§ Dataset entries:

*** Block opens ***

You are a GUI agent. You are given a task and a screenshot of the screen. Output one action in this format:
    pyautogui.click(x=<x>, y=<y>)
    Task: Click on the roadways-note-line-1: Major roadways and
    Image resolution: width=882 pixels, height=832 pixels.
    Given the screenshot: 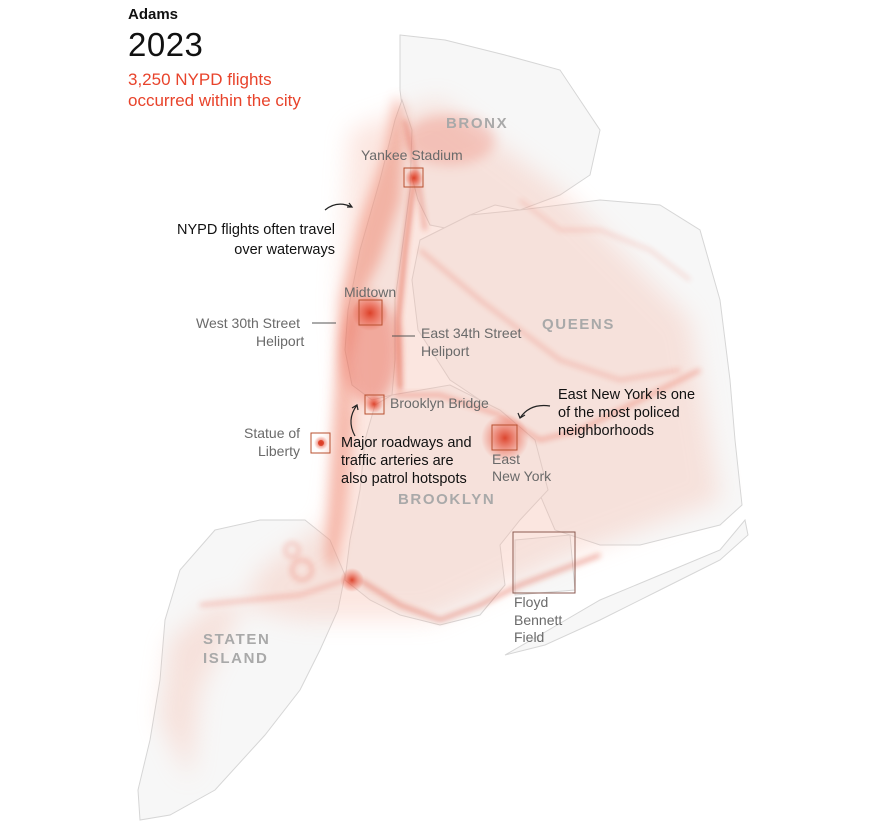 What is the action you would take?
    pyautogui.click(x=406, y=443)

*** Block closes ***

§ What you need to do: Rewrite everything from the start of the rows down through the line containing "Image resolution: width=882", replacing "GUI agent" with "interface agent" and leaving the rest unchanged.

§ Exercise output:
You are a interface agent. You are given a task and a screenshot of the screen. Output one action in this format:
    pyautogui.click(x=<x>, y=<y>)
    Task: Click on the roadways-note-line-1: Major roadways and
    Image resolution: width=882 pixels, height=832 pixels.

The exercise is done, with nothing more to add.